Elle n'avait pas besoin que le prêtre lui fasse signer ces trois points: le mariage était valide automatiquement. (les cas de nullité tenaient à la liberté).

Aujourd'hui, du simple fait de la contraception, si on n'a pas reçu une très solide éducation chrétienne, on se retrouve à "avoir des expériences" dès 14 ans, donc l'indissolubilité n'a plus de sens; l'accueil des enfants n'est plus de fait. et la fidélité, bel idéal au début, s'érode au bout d'un certain nombre de partenaires.

En fait, bien plus que le mariage chrétien, il me semble que c'est le mariage naturel qui n'est plus un automatisme.
On est plutôt en train de fabriquer une néo-polygamie, où l'on jette les femmes l'une après l'autre sans s'en occuper, mais elles ne s'en soucient pas forcément non plus, puisqu'elles ne sont pas toujours encombrées d'enfants, qu'elles ont "jetés" également.
-légalement, même. ce qui rejoint du même coup les sacrifices humains archaïques eux aussi.-

C'est un terrible retour en arrière, ...dû au progrès.

ça montre aussi que la Foi n'était pas si bien accrochée que ça dans nos populations chrétiennes puisque si un commandement ne nous est plus utile de façon pratique, on le délaisse très vite.

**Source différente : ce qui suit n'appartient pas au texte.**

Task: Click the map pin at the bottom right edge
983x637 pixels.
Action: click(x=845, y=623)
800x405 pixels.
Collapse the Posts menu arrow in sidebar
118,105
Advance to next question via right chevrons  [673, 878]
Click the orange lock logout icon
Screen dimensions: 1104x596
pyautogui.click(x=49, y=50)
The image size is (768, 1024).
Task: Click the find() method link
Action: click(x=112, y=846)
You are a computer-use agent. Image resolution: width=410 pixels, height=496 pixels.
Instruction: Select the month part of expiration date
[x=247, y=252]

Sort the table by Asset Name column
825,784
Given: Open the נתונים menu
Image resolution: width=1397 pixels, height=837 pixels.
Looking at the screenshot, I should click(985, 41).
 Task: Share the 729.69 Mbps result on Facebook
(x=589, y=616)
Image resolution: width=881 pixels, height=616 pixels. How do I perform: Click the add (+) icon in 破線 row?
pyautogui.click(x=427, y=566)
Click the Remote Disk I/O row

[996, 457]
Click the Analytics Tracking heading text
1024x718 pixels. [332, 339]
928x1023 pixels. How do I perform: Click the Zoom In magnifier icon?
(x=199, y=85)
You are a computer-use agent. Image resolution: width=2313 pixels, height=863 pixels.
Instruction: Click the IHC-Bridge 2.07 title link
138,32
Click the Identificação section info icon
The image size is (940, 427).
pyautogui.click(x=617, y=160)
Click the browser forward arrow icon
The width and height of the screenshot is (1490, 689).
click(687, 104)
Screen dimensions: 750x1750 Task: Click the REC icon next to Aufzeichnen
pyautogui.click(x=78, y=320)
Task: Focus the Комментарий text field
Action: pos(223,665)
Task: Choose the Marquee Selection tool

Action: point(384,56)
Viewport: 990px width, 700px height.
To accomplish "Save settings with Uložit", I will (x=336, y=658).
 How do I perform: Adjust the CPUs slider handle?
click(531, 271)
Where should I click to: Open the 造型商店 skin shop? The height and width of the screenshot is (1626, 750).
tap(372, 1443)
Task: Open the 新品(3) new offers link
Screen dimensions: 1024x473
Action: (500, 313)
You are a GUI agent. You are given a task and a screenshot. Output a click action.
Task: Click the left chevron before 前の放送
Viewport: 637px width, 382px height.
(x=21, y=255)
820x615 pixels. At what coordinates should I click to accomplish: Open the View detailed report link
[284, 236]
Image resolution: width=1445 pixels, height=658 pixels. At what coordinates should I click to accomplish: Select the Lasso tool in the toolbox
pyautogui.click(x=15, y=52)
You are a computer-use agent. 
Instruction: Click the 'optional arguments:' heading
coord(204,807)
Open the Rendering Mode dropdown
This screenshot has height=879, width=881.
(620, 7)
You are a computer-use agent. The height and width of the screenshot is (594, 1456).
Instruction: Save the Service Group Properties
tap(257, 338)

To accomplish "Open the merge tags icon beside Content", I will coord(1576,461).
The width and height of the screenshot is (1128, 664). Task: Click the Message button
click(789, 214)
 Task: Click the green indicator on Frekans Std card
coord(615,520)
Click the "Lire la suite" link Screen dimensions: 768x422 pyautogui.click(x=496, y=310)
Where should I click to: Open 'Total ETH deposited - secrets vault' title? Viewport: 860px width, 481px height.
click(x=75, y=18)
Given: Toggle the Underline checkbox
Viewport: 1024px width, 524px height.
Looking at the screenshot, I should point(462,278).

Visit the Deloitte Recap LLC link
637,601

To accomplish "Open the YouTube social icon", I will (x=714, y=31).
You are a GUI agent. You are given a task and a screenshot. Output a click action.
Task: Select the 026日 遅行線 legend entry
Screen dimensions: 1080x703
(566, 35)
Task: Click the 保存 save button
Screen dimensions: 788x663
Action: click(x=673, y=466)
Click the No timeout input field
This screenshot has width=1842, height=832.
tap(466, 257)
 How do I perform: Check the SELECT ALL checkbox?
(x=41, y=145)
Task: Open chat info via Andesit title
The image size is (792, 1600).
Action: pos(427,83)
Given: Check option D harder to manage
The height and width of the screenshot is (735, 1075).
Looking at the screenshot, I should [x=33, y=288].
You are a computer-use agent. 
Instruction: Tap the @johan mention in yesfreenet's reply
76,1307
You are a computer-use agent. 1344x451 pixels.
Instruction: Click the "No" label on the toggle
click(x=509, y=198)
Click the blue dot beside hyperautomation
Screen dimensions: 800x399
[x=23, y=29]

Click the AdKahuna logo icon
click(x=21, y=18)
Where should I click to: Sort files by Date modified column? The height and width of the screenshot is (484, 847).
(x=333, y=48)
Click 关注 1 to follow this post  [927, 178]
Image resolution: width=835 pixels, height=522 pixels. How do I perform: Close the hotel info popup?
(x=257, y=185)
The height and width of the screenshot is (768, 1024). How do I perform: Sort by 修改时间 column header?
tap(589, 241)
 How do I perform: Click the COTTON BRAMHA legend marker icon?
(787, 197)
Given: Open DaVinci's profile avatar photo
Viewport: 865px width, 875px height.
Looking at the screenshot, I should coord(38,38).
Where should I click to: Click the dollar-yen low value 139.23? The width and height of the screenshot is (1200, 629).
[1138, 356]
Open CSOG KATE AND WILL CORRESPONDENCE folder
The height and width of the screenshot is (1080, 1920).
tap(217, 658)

D'où le nombre de parents dits chrétiens qui s'enflamment contre le Pape parce qu'il est contre la pilule pour leur fillette. Ils auraient paru très catholiques, avec un discours moralisateur très papiste, à l'époque où la pilule n'existait pas et où la morale la remplaçait. Mais quelle place pour Jésus y avait-il dans ces projets de vie?

Toutes ces épreuves ne tendraient-elles pas, elles aussi, à éprouver la valeur de notre foi?